Most Aspergers (high functioning autistic) children and teens have at least one comorbid (i.e., co-existing) condition in addition to their autism diagnosis as listed below:

1. Co-occurring mental disorders— Kids with Aspergers can develop mental disorders (e.g., anxiety disorders, attention deficit hyperactivity disorder (ADHD), depression, etc.). Research shows that children and teens with Aspergers are at higher risk for some mental disorders than those without Aspergers. Managing these co-occurring conditions with medications or behavioral therapy, which teaches kids how to control their behavior, can reduce symptoms that appear to worsen a youngster's Aspergers symptoms. Controlling these conditions will allow kids with Aspergers to focus more on managing their disorder.

2. Fragile X syndrome— Fragile X syndrome is a genetic disorder and is the most common form of inherited intellectual disability, causing symptoms similar to Aspergers. The name refers to one part of the X chromosome that has a defective piece that appears pinched and fragile when viewed with a microscope. Fragile X syndrome results from a change, called a mutation, on a single gene. This mutation, in effect, turns off the gene. Some children may have only a small mutation and not show any symptoms, while others have a larger mutation and more severe symptoms. Around 1 in 3 kids who have Fragile X syndrome also meet the diagnostic criteria for Aspergers, and about 1 in 25 kids diagnosed with Aspergers have the mutation that causes Fragile X syndrome. Because this disorder is inherited, kids with Aspergers should be checked for Fragile X, especially if the moms and dads want to have more kids. Other family members who are planning to have kids may also want to be checked for Fragile X syndrome.

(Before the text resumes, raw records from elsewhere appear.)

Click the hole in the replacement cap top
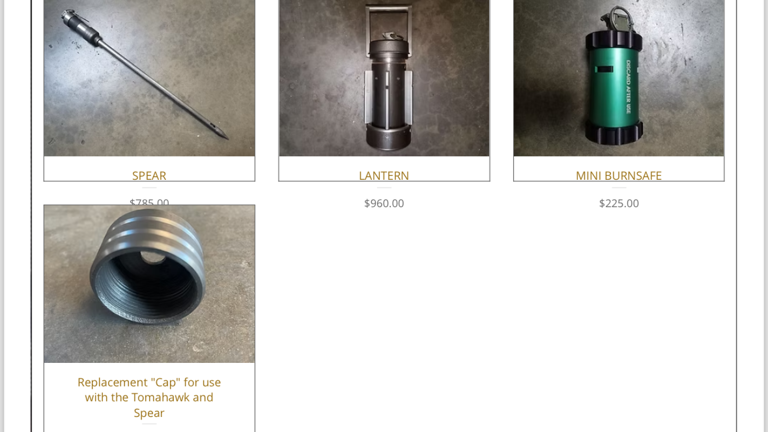Image resolution: width=768 pixels, height=432 pixels. tap(152, 257)
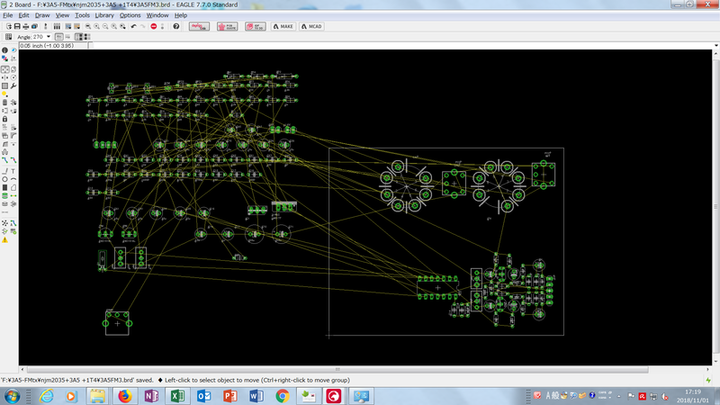Open Excel from the Windows taskbar
720x405 pixels.
178,396
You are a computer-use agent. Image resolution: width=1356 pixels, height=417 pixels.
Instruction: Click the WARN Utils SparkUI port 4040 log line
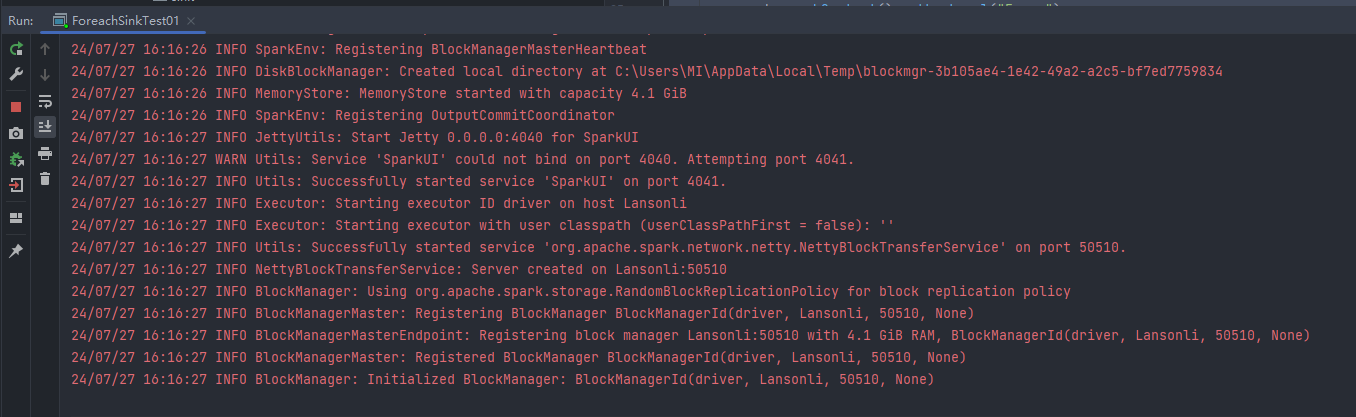[463, 159]
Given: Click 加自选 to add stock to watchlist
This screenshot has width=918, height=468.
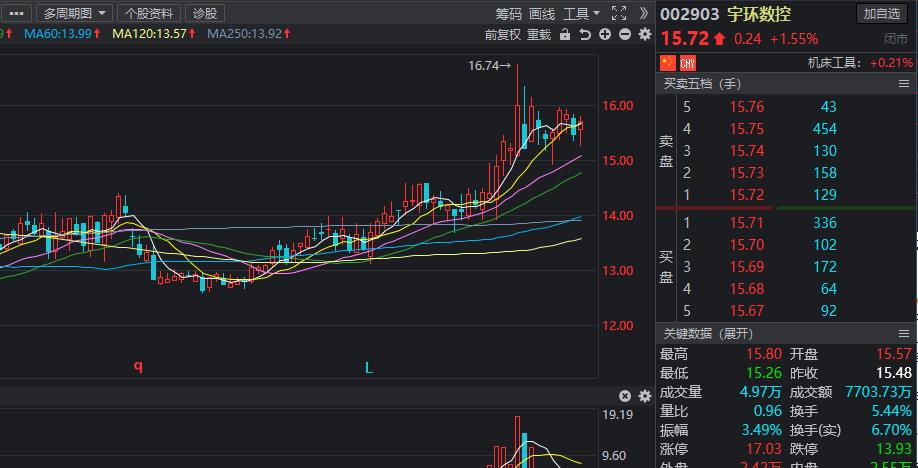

3. Gastrointestinal problems— Some moms and dads of Aspergers kids report that their youngster has frequent gastrointestinal (GI) or digestion problems (e.g., stomach pain, diarrhea, constipation, acid reflux, vomiting, bloating, etc.). Food allergies may also cause problems for kids with Aspergers. It's unclear whether these kids are more likely to have GI problems than neurotypical kids. If your youngster has GI problems, a doctor who specializes in GI problems, called a gastroenterologist, can help find the cause and suggest appropriate treatment. Some studies have reported that kids with Aspergers seem to have more GI symptoms, but these findings may not apply to all Aspergers kids. For example, a recent study found that kids with Aspergers in Minnesota were more likely to have physical and behavioral difficulties related to diet (e.g., lactose intolerance or insisting on certain foods), as well as constipation, than kids without Aspergers. The researchers suggested that kids with Aspergers may not have underlying GI problems, but that their behavior may create GI symptoms (e.g., a youngster who insists on eating only certain foods may not get enough fiber or fluids in his or her diet, which leads to constipation). Some moms and dads may try to put their youngster on a special diet to try to control Aspergers or GI symptoms. While some kids may benefit from limiting certain foods, there is no strong evidence that these special diets reduce Aspergers symptoms. If you want to try a special diet, first talk with a doctor or a nutrition expert to make sure your youngster's nutritional needs are being met.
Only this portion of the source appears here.